**Exercise:** While leaving the pictures out, set down only the lines from the one with "You are a GUI" through the end of the records, exactly as they stand.

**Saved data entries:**
★ ★ ★ ★ ★
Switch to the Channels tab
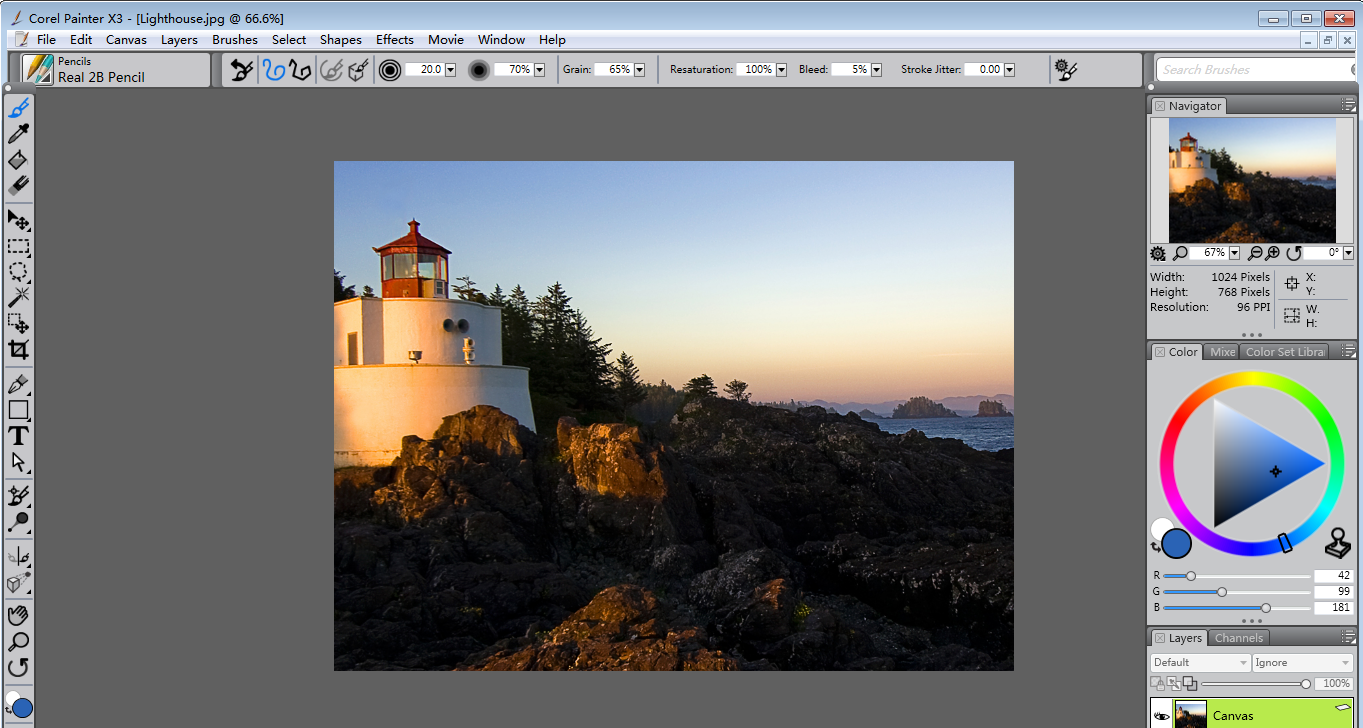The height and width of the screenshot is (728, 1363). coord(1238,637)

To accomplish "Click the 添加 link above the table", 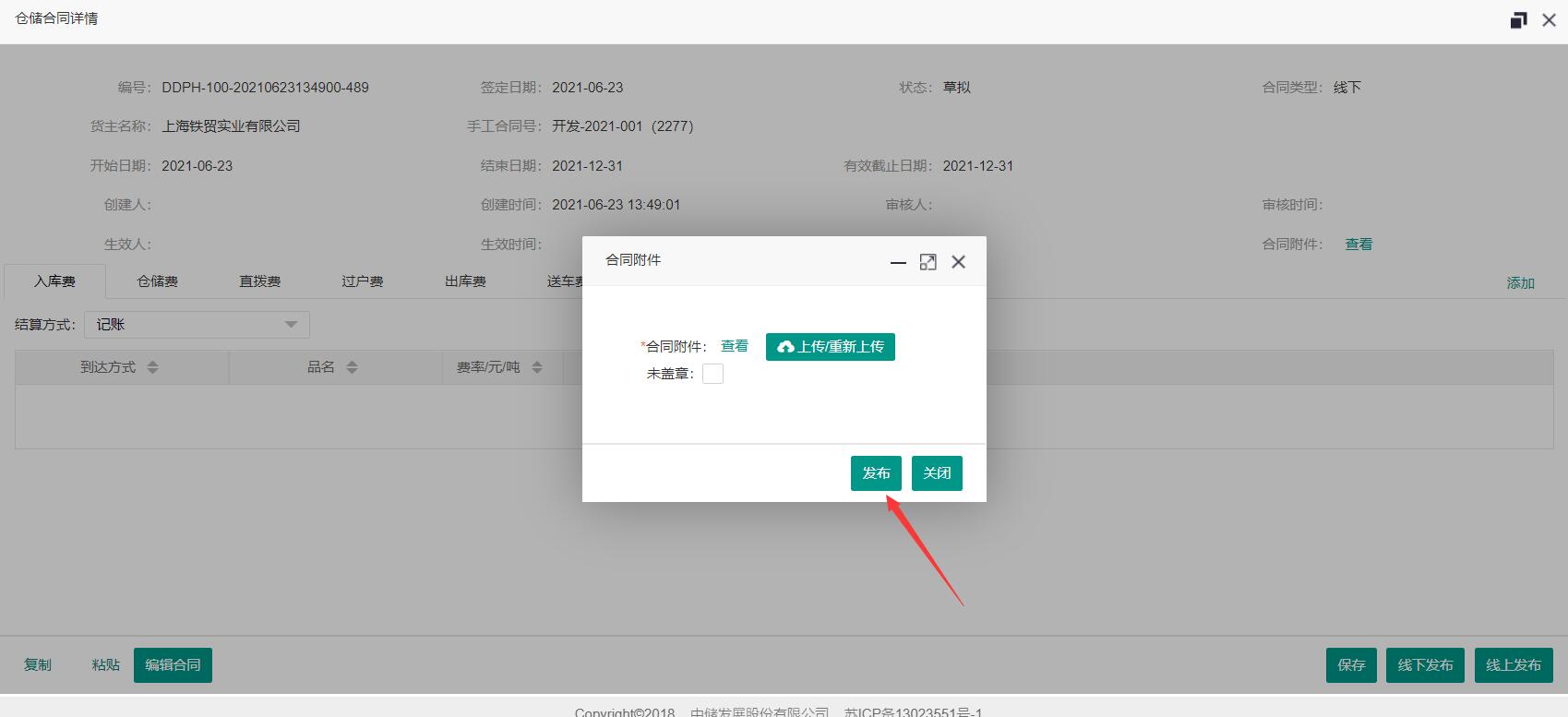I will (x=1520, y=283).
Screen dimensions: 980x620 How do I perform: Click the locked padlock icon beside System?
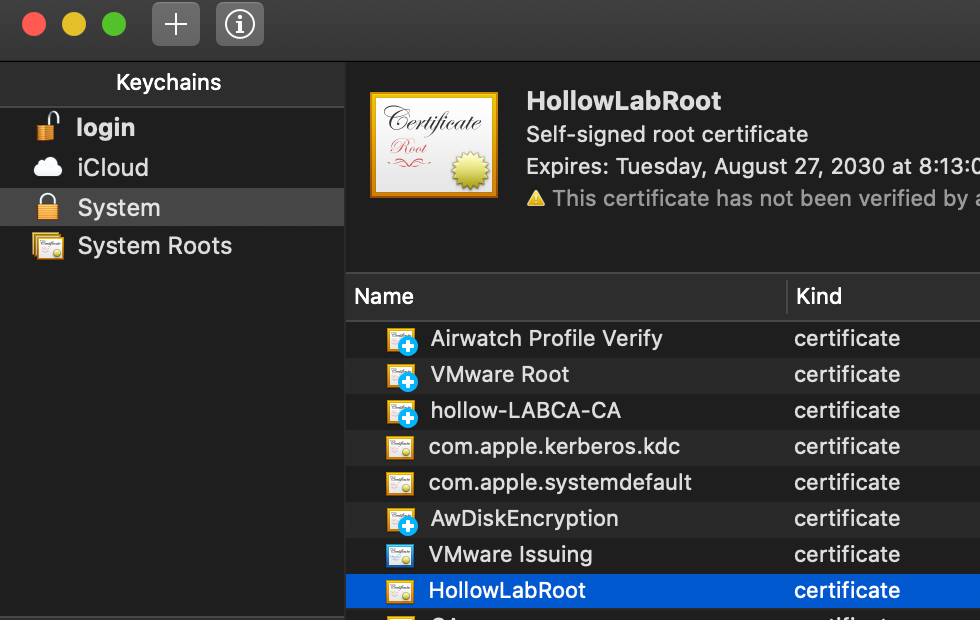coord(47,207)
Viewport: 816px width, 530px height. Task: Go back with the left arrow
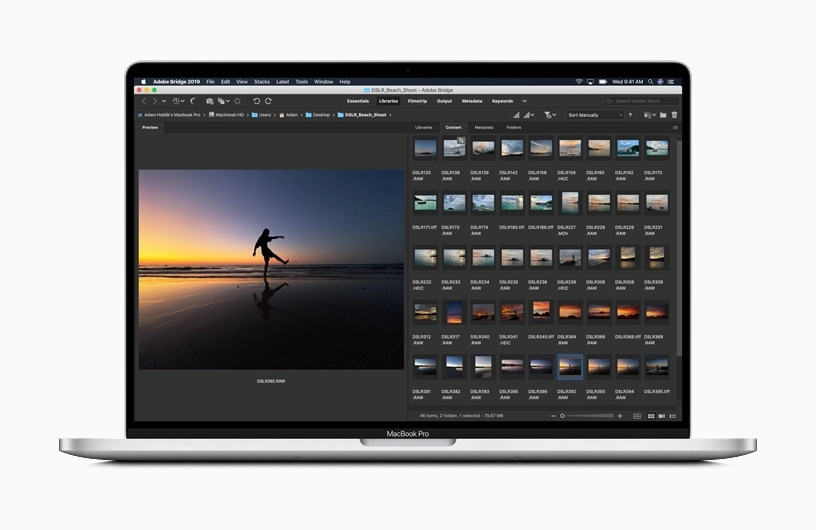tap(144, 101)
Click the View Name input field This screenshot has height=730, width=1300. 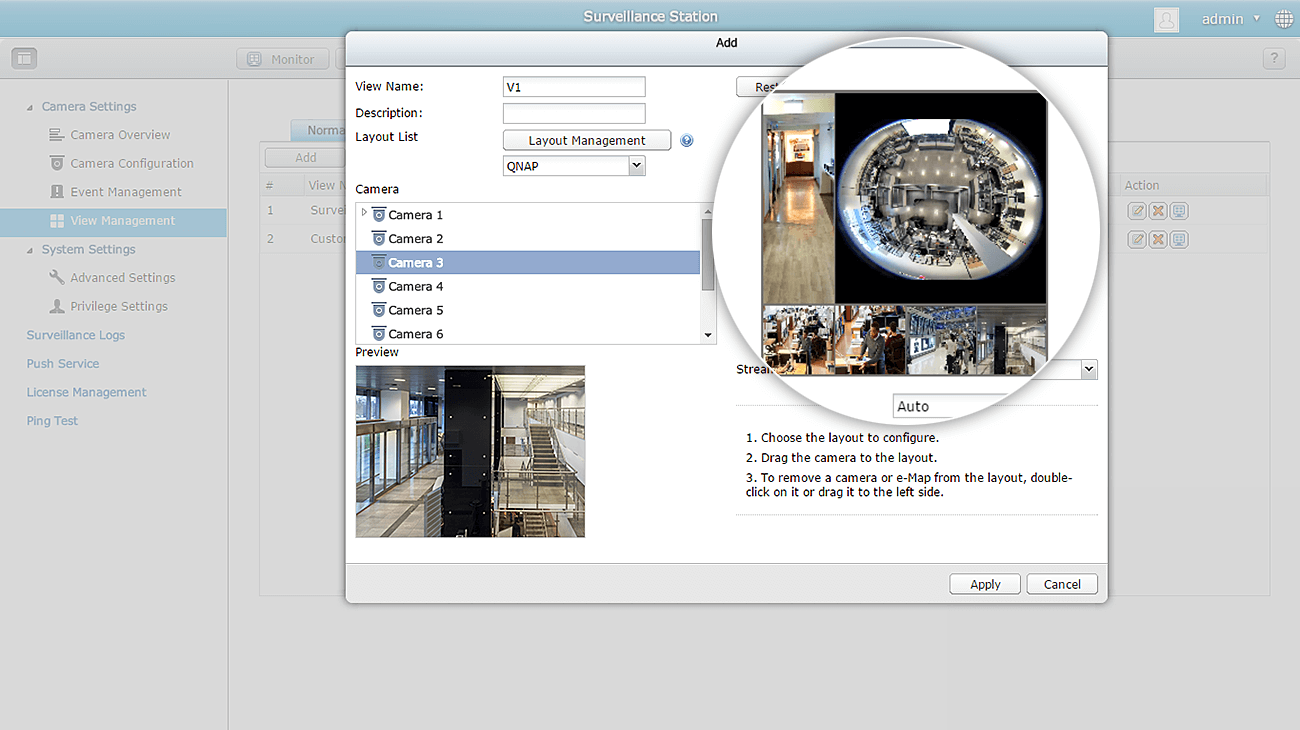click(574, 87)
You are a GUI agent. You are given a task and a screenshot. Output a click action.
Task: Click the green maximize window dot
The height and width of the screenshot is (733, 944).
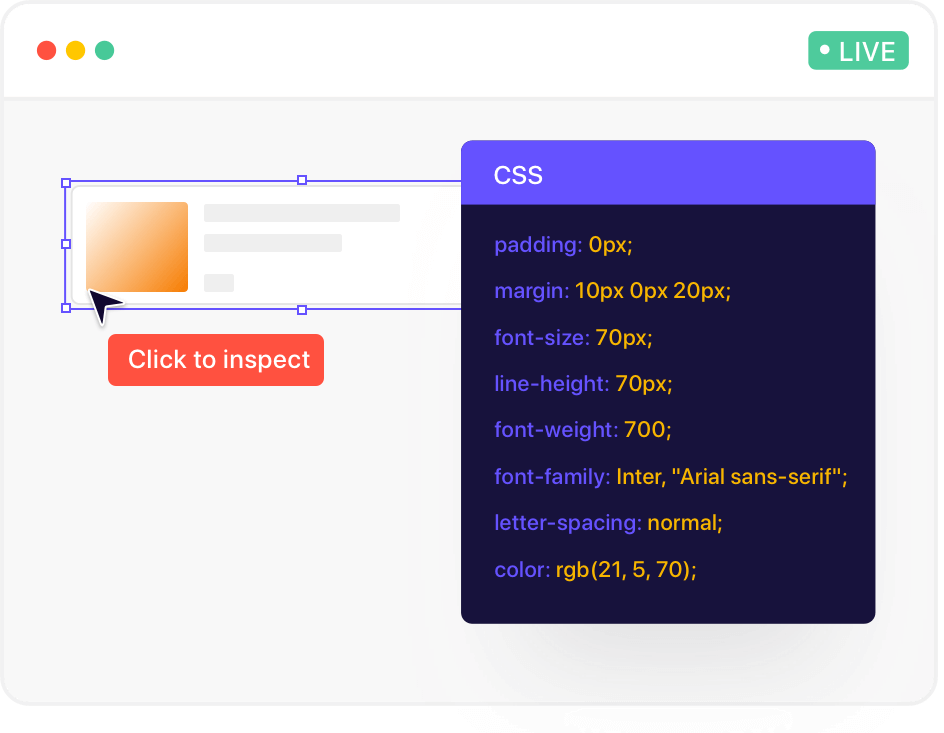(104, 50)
★ ★ ★ ★ ★
**Exercise result:**
You are a GUI agent. You are given a task and a screenshot. Output a click action.
Task: Click the green maximize window dot
The height and width of the screenshot is (733, 944).
(104, 50)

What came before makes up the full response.